L'actualité du livre
Littératureet Essais littéraires & histoire de la littérature  

Je ne sais écrire que ma vie
de Henri Calet
Presses universitaires de Lyon (PUL) 2021 /  20 €- 131  ffr. / 251 pages
ISBN : 14,0 cm × 20,3 cm
FORMAT : 14,0 cm × 20,3 cm

Michel-P Schmitt (Directeur de publication)
Joseph Ponthus (Préfacier)


Calés sur Calet

Curieux livre pour un auteur singulier ! Henri Calet (1904-1956) est presque un anti-écrivain tant il est resté fidèle à lui-même ; à savoir rejeter les critiques et écrire la littérature qu’il jugeait la plus propice à son œuvre. Sceptique envers la fiction mais malgré tout romancier, peu reconnu de son vivant (il n’eut qu’un prix littéraire symbolique et fut rayé systématiquement des Goncourt et autre Renaudot) et objet d’une gloire posthume intéressante (en témoignent des rééditions et des travaux sur l'auteur et son œuvre depuis un demi-siècle), enfin peu enclin au beau style mais ayant consacré sa vie à l’écriture, Calet aura imposé ses choix et c’est un peu la visée de cet ouvrage universitaire qui lui est consacré, lui aussi inclassable car agrémenté d’études, d’histoire littéraire, de présentations et d'une bibliographie qui au final laissent peu d’espace à Calet lui-même.

En effet, le lecteur s’attend à lire des chroniques et des entretiens inédits de l’auteur de Monsieur Paul alors qu’ils sont minoritaires face à une présentation détaillée de son œuvre et de sa vie, le tout inséré dans le contexte politique et littéraire de l’époque. Et que dire lorsqu’on atteint la bibliographie digne d’une thèse de doctorat sur l’œuvre entière du romancier-chroniqueur ?

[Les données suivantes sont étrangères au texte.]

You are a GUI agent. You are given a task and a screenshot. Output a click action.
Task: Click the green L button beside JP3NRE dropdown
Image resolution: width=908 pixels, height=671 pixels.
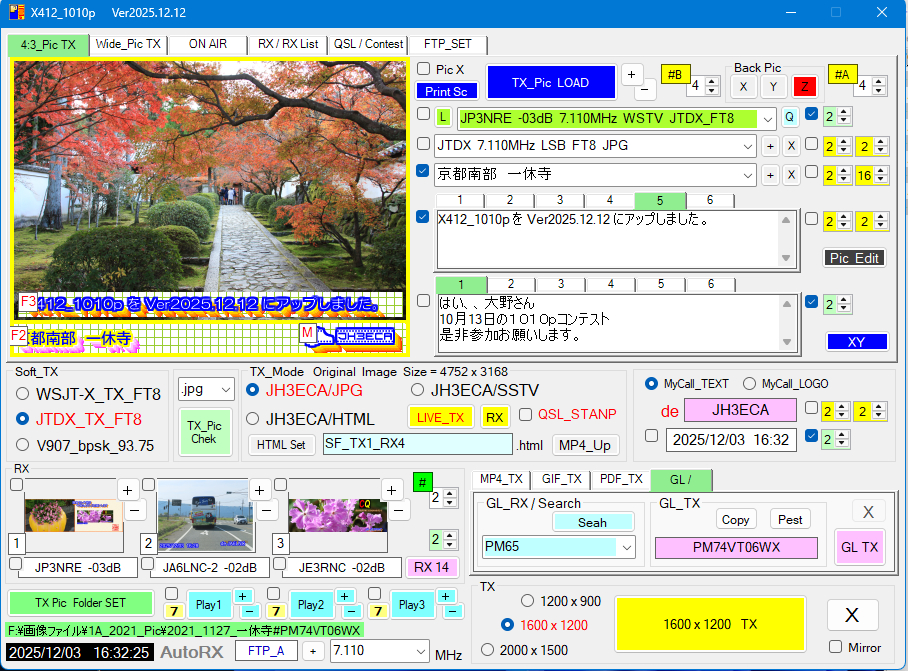click(x=443, y=118)
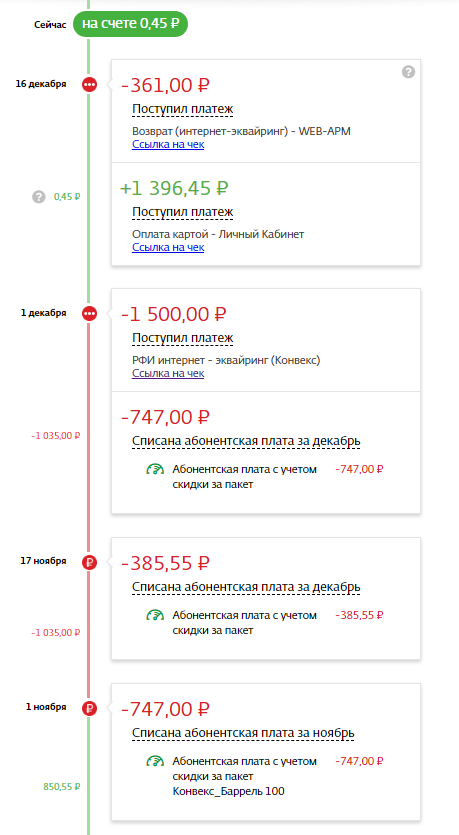
Task: Click the 850,55 ₽ balance label on timeline
Action: click(x=61, y=787)
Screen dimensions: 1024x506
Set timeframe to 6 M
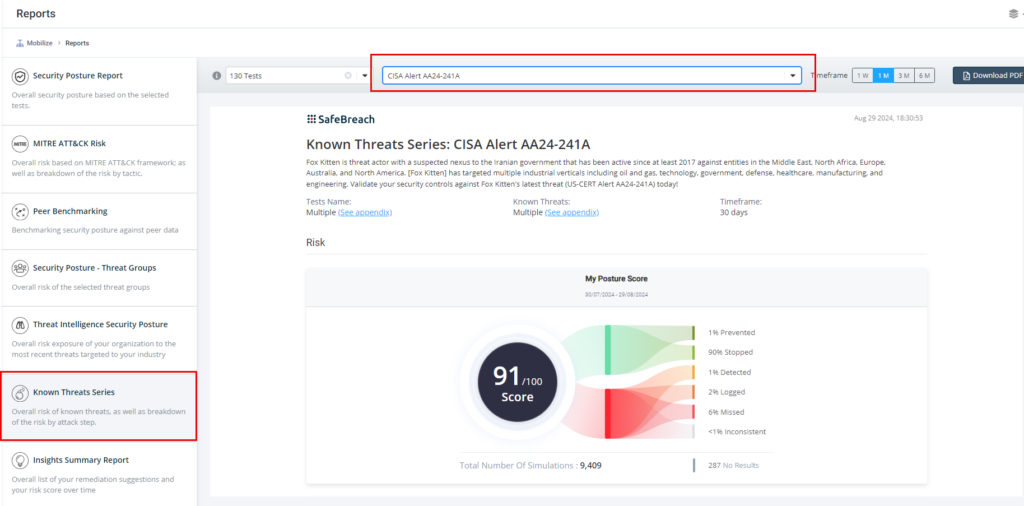tap(924, 76)
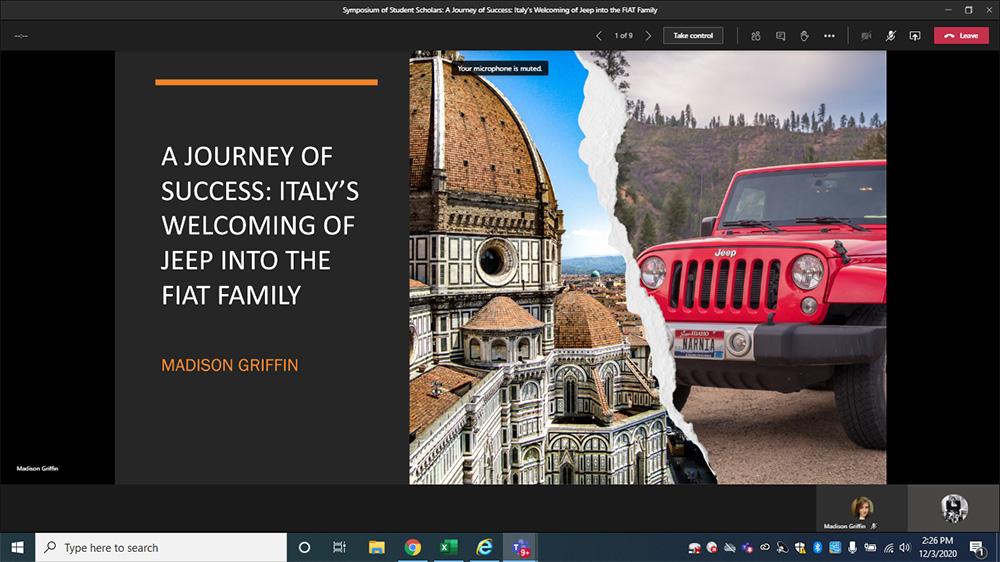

Certes, on apprend beaucoup de choses sur les années 40-50 (malgré des raccourcis et des choix contestables), sur l’existence compliquée de Calet, mais on reste frustré de voir si peu d’interventions de sa part et lorsqu’il apparaît au travers d’entretiens ou d’enquêtes publiés dans les journaux de l’époque, les passages sont assez courts.

Malgré ces quelques réserves, l’ouvrage est très plaisant à lire, très académique et parfaitement documenté sur l’œuvre de l’écrivain. Le Tout sur le tout, publié en 1948, est exploré de manière précise et donne envie de découvrir cet auteur secret, pudique et en même temps contestataire (socialement et littérairement, trouvant sa voie esthétique dans la chronique plutôt que dans la fiction). Ecrivain méticuleux qui a axé son discours sur la vie des «petites gens», prolétaires ou employés parisiens de son «cher 14è arrondissement», il a composé une œuvre assez intimiste voire sociologique, malheureusement sans saveur stylistique (contrairement à Emmanuel Bove qui n’est jamais cité).

Cette anthologie qui publie des chroniques inédites de Calet tend à prouver à quel point le point de vue de cet auteur (considéré, tels Guérin, Vialate, Bove, Perret, etc, comme un second couteau de la littérature française) est profond, singulier et inclassable dans la littérature de l’après-guerre. Une oeuvre entre roman autobiographique et reportage subjectif. Il est assez rare pour le noter, cette édition universitaire mérite l'intérêt pour son travail de recherche, son regard audacieux et son exhaustivité. Un bel hommage à cet auteur discret mais populaire.